**Problem requirements**.
Rewrite the data from the line with "Select Kevin Smith in Round 13" up to and including the last line, putting "Round 14" in place of "Round 13" and leaving everything else unchanged.

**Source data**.
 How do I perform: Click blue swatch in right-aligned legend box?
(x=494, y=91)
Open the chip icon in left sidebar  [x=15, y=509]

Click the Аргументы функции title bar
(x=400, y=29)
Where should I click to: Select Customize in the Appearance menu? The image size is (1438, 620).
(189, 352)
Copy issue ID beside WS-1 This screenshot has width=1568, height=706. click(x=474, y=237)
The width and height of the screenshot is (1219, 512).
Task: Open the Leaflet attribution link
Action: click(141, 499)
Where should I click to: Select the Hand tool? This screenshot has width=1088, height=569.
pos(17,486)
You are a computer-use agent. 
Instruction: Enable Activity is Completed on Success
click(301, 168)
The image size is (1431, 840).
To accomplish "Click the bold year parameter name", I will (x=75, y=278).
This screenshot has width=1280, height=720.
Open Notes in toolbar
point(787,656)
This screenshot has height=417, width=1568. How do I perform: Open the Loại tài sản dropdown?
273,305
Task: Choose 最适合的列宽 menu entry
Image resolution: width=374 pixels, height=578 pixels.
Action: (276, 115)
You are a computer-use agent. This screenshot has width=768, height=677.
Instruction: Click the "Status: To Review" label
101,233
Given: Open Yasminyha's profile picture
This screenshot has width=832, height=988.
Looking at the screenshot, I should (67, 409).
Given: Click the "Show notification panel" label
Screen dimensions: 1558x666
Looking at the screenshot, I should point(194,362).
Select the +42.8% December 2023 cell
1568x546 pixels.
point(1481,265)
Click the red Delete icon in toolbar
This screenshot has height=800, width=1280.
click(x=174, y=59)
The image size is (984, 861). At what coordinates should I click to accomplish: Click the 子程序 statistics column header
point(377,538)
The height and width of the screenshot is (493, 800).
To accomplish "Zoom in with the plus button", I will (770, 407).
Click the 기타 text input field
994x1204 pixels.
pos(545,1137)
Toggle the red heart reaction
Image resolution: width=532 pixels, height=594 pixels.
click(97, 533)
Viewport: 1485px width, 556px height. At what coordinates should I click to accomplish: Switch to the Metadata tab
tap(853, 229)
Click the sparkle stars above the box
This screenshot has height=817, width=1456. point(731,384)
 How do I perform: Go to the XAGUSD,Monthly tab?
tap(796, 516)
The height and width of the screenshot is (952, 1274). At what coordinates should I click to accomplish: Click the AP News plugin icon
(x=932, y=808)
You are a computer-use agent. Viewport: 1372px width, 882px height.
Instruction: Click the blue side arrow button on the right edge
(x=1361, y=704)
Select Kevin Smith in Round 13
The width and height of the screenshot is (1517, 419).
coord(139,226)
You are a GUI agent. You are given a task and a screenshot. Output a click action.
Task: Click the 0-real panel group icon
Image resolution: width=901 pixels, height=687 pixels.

**The solution**.
Select Kevin Smith in Round 14
The width and height of the screenshot is (1517, 419).
coord(139,226)
You are a GUI agent. You are given a task and a screenshot. Output a click action.
Task: Click the 0-real panel group icon
Image resolution: width=901 pixels, height=687 pixels.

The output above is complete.